Sunday, June 23, 2013

why I am not Nietzchean / why I am Hegelian

I'm losing patience with Bataille's chapter on Nietzsche. Maybe this is because of Bataille's interpretation, but it fits with just about everything else I've ever heard or read people to say about Nietzsche, so I think what's really going on here is that I just don't get Nietzsche.

What I understand about Nietzsche is mostly what I remember from reading him as a kid. Like almost all the male philosophy majors I've ever come across, reading Nietzsche propelled me into philosophy. Raised in a fairly ordinary conformist, authoritarian, white US way, Nietzsche was subversive, a vicarious expression of my own inarticulate rage, a source of quotations to use in aggressive confrontations. He seemed to provide a way out, an alternative to the oppressive regime of God-Father-State-Capital. And maybe he does.

From what I understand, though, his alternative is an affirmation of sovereign will toward life, no matter what. This is usually taken to mean embracing the urgency of the present (and eternal) moment, with no time to reason through options. There are no reasons, and there are no options, to this embrace. Reason, as Nietzsche might himself have said, paraphrasing ironically, is always too late to the scene to provide real guidance. When we imagine that reason guides us in those moments, either we fool ourselves into believing our own post hoc rationalizations, or we let others fool us into servility to their God, Law, or System.

I can't take it seriously (and I can't take Bataille taking it seriously, seriously -- of which more in a moment). Bataille suggests there is a basic and binary choice about how to live: either objectively, for the sake of something, for which we produce and accumulate and save; or subjectively, for the sake of nothing, consuming without end, in sovereign transgression.

When I get the rare chance to talk to anyone about Hegel, I tell them that the most important thing to remember about Hegel is that for him, every dichotomy is a false dichotomy. Notice how Bataille's Nietzschean gambit lines up productivity and accumulation with servility specifically to God-Father-State-Capital, as though the only end there could be would be so external and extrinsic. (By the way, you could just as well replace Capital with Communism, which Bataille does consider an objectifying and enslaving end as well.)

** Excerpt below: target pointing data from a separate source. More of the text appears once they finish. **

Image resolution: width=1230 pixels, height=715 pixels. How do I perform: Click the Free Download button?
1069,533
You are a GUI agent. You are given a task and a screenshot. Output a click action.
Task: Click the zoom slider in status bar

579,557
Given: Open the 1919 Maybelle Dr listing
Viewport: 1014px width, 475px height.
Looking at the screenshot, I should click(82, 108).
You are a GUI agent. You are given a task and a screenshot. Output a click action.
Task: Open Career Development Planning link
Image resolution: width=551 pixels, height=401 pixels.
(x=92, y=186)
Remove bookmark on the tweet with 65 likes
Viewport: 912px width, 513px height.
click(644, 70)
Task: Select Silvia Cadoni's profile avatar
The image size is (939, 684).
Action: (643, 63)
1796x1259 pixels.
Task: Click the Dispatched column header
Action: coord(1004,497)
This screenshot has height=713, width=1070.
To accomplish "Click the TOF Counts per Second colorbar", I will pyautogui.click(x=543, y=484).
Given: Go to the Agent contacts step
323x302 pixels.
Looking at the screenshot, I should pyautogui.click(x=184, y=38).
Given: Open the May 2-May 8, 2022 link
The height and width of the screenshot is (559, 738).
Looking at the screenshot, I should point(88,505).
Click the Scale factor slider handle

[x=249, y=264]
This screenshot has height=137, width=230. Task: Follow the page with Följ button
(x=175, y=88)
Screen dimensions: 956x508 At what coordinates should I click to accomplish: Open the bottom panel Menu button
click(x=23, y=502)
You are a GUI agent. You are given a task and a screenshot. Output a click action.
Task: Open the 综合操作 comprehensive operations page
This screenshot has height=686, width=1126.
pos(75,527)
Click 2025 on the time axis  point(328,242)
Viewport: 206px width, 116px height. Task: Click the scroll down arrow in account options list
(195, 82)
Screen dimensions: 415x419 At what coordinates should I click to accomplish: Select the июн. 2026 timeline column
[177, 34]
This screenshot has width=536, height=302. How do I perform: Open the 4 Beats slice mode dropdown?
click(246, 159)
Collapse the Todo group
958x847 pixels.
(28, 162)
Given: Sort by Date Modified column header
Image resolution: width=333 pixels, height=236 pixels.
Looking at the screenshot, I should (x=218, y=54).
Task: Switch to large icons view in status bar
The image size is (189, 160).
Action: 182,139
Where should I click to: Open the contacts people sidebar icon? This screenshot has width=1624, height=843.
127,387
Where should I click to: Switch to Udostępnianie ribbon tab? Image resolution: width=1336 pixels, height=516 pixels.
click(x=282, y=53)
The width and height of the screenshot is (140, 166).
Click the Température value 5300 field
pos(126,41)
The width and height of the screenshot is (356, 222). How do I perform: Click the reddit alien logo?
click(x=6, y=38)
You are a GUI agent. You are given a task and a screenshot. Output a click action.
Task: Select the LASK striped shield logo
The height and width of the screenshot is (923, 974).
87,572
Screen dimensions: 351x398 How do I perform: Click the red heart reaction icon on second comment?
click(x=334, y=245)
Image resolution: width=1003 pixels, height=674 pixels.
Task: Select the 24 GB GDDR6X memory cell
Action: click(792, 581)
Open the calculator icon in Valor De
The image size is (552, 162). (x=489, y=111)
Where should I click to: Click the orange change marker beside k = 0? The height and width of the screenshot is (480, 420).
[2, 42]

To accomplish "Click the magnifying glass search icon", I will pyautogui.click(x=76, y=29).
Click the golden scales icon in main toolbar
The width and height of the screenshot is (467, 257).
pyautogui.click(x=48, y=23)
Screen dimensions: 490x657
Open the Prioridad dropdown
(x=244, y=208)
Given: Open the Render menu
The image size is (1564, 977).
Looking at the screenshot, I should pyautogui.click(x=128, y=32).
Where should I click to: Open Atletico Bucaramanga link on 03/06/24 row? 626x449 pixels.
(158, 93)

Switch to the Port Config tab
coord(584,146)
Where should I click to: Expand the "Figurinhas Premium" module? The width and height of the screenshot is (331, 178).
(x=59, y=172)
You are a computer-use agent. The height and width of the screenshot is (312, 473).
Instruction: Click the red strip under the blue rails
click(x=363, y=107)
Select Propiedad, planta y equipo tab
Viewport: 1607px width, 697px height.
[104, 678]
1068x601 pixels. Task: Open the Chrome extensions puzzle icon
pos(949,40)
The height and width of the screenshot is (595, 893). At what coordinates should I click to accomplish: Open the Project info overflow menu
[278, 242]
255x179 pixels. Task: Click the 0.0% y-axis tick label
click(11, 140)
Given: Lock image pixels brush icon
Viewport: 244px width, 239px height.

The thing is, I'm with Hegel, and not just on this. Nietzsche and his progeny (hah! Take that!) declare independence from the slow, inexorable, tedious workings of a System by fiat: "God is dead" or "the king is dead" or "let's have an orgy" or whatever. But Bataille's Nietzschean concept of sovereignty is set in the context of a world of Hegelian industry. Sovereignty only has meaning in that context, in opposition to a System of production and accumulation -- it depends on it, in order for there to be anything to consume and expend. It can never be more than a momentary explosion, and not a way of life (except for that one solitary exception, who would be absolutely appalling to live with or witness).

I'm with Hegel because I believe that what I do adds something, whether or not I determine what it is, or can even tell, to the world as a whole. I'm with Hegel because I believe that reason, however late arriving, is the way the whole makes sense, not just to us but for itself. I'm with Hegel because I spend nearly every moment of consciousness and nearly every watt of my energy being productive (though that's a psychological condition, not a philosophical one).

Mostly, I'm with Hegel because I am a pessimist like he was, because I believe that this productive activity and effort of reasoning continue toward this end that they will never reach, because every current state of events and every current state of knowledge will fall to the negation of contingency, ground to dust under necessity, to become the ground of the next state, and the next. I have no choice but to produce, and what I produce will necessarily be annihilated.

From this angle, sovereignty looks like the happy child's playful destruction of toys.

**

A quick note on Bataille's notion of sovereignty: I see him combining Nietzsche and Hegel in a very peculiar way. Bataille's sovereignty is negative through and through, because, despite his protestations, it's clear that sovereign expenditure does work and has meaning. As he notes about the impurity endemic to all that is human, a human attempt at sovereignty would also be impure. There would be an exception to this exceptional subjectivity, a leak of objectivity and production. For instance, sacrificial expenditures by Aztecs, as he interprets them in volume one, are all in the name of and in service to gods, but the gods are also in service to something else -- the earth, sun, and moon provide for the people's needs. Despite himself, Bataille's got a system in which expenditure and production are two strokes, like systole and diastole (a metaphor he uses as well -- take that!).